IBM And Honeywell's Barcode Scanning App Will Speed Up Your Grocery Run
Retailers big and small are cultivating a mobile-rich approach to their brick and mortar stores, rigging up their stores with swipe spots for your NFC-capable mobile wallet and replacing checkout tills with iPads. That change is bleeding into the pre-payment shopping experience as well. IBM and Honeywell just announced a new mobile app that lets customers scan and price their shopping as they pluck an item from the shop shelf and deposit it in their cart. The app is available for Android and iOS devices, and can scan any barcode on a product, "no matter what background it is printed on, the direction it faces, or the packaging covering it." The idea is, a customer can scan and check prices at will, then make a speedy exit through an IBM self-checkout station. (According to IBM research, self-checkouts themselves are hugely popular.) Coupons and promotions are included in the app, IBM says in a release.

Android APIs Safe In Google-Oracle Patent Fight

A California judge has ruled to cut Android out of the patent court battle between Google and Oracle. Oracle laid claim to Google's blockbuster mobile OS with charges that Google had violated rights to Oracle's Java APIs while creating Android. APIs, or application programming interfaces are bits of code that link different bits of software. Google's response was that an open source language cannot be patented--an argument a San Francisco judge agreed with. In a ruling, Judge Alsup (who learned to code in Java) decreed that the 37 APIs in question were free to use, though his ruling does not extend to other APIs.
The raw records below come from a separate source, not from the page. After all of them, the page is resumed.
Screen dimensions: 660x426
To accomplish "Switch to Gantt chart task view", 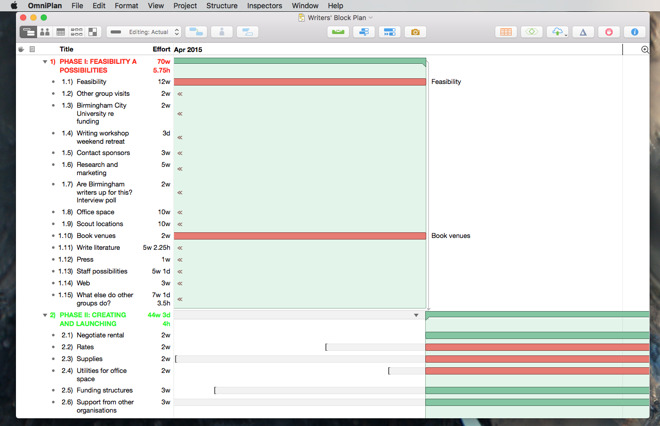I will [29, 32].
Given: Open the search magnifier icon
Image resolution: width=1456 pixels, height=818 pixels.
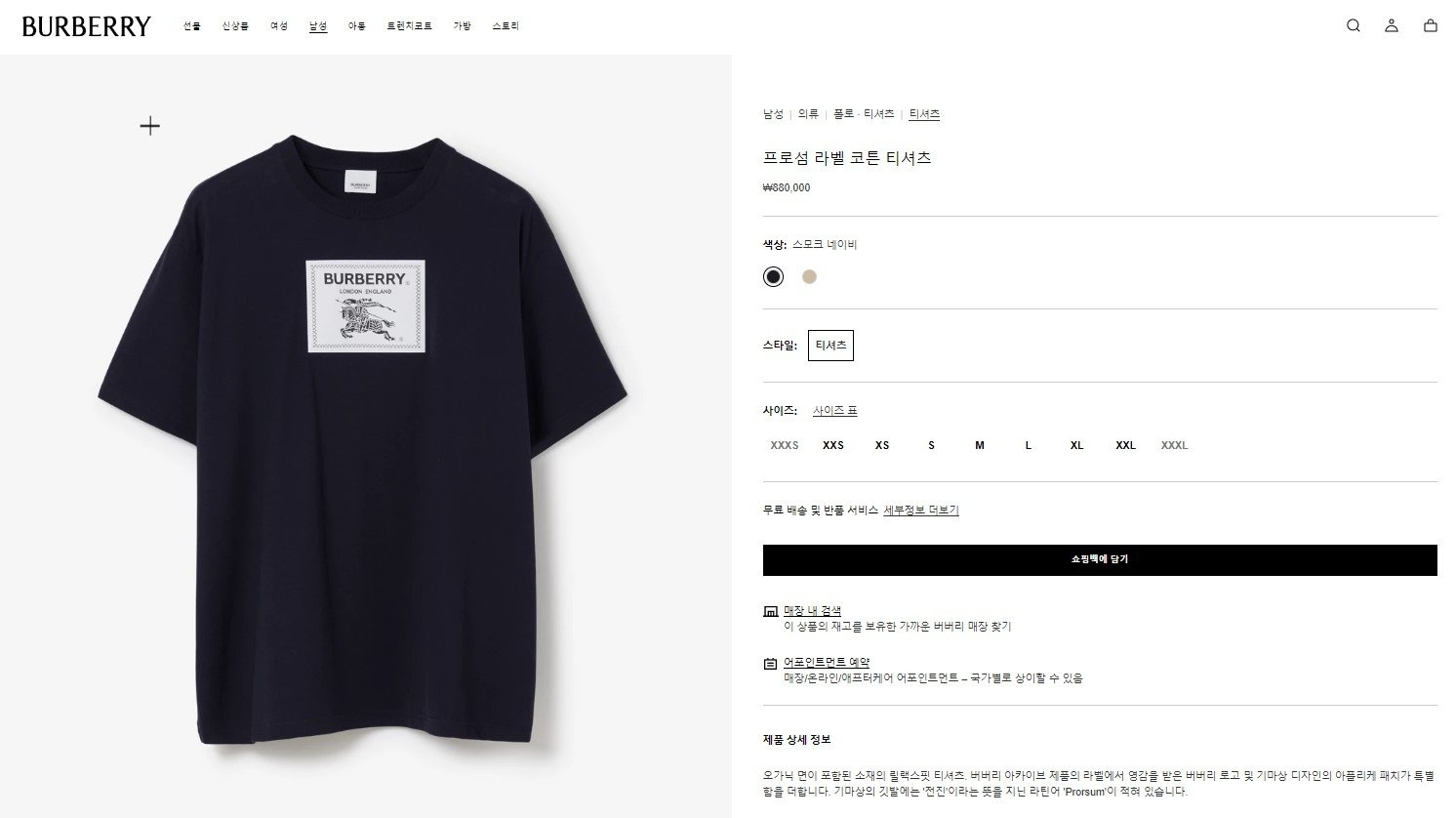Looking at the screenshot, I should pyautogui.click(x=1353, y=26).
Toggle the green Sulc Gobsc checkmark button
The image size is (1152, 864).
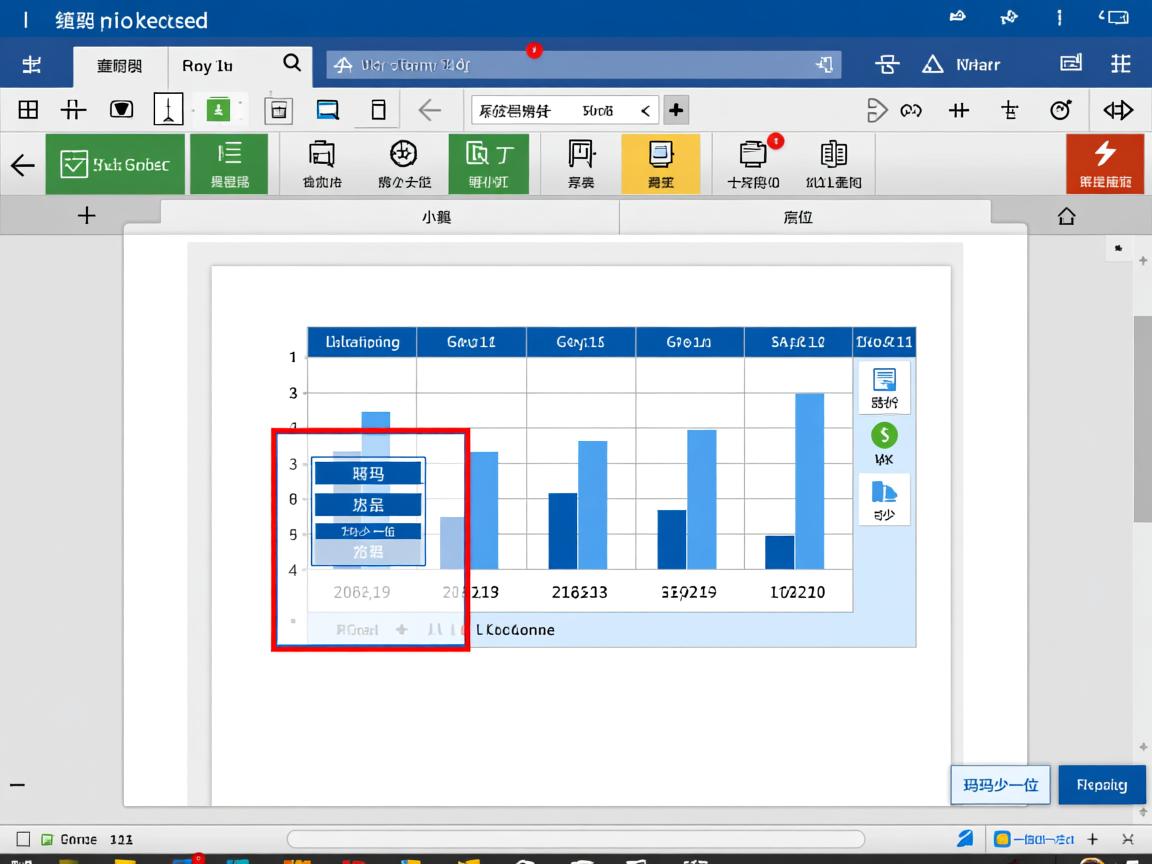pyautogui.click(x=115, y=164)
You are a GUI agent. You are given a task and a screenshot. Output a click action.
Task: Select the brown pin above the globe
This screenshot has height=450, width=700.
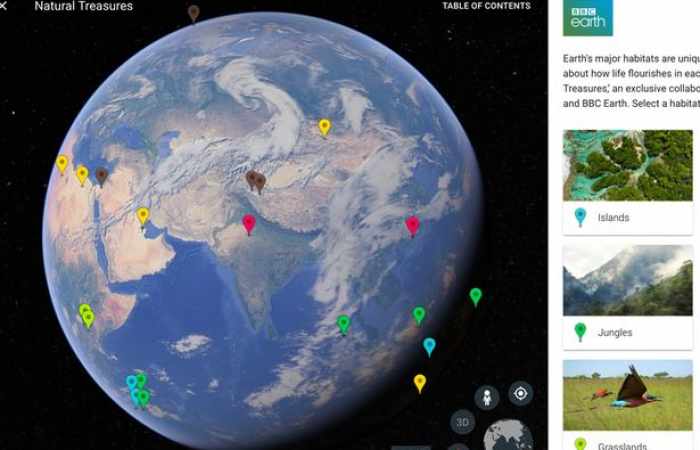[x=193, y=13]
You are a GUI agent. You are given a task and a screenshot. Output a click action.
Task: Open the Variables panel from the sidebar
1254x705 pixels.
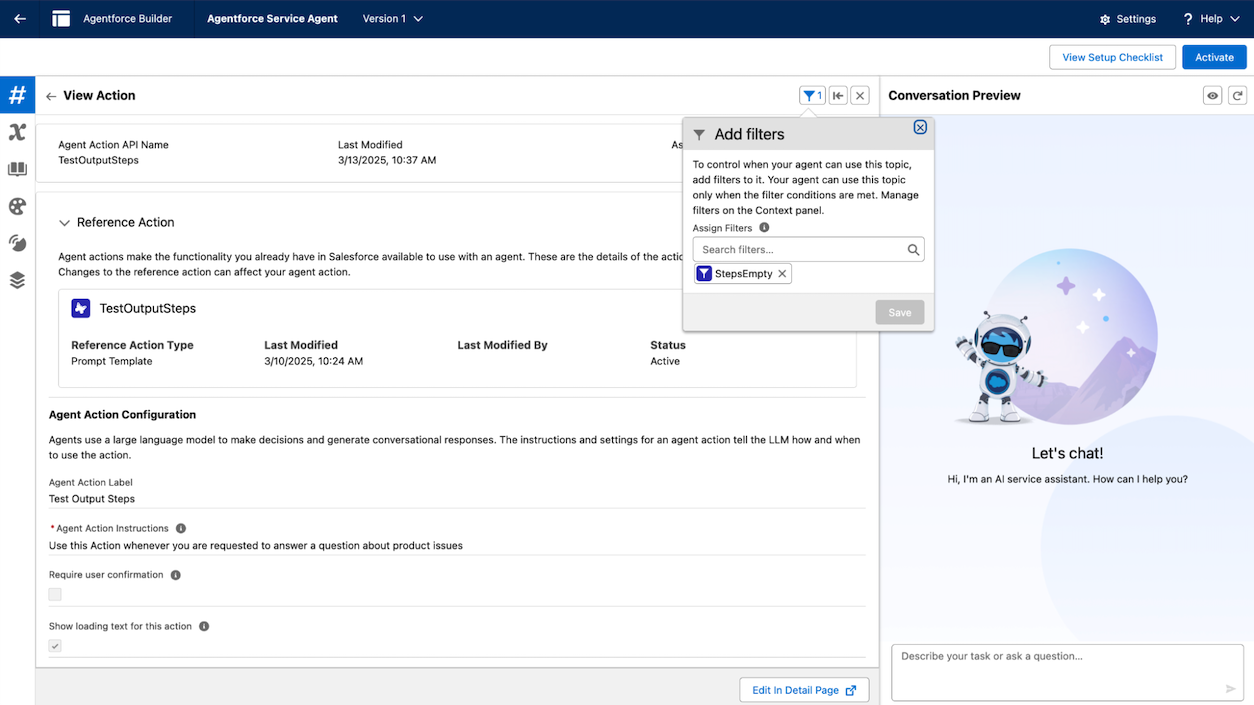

Windows 8 Preview Hits, iPad-Challenging Tablets Coming In Its Wake
Microsoft has finally drawn the curtain on its public preview edition of Windows 8, it's next-generation operating system. This release is the final, near-complete preview of Win8 before its commercial release as a finished product, and gives Microsoft the chance to get the OS beta-tested by millions of people. Microsoft is counting on Win8 to ensure its future in the computing game, which has swung radically away from its traditional market with the boom in mobile computing and through innovations like the iPad. Acer, Toshiba, and Asus--all big-name PC makers usually aligned with Microsoft--are simultaneously said to be ready to reveal their Windows 8 tablets next week at the Computex show. Tablet sales will, MS hopes, win it a share of the booming mobile apps economy--said to be worth $58 billion.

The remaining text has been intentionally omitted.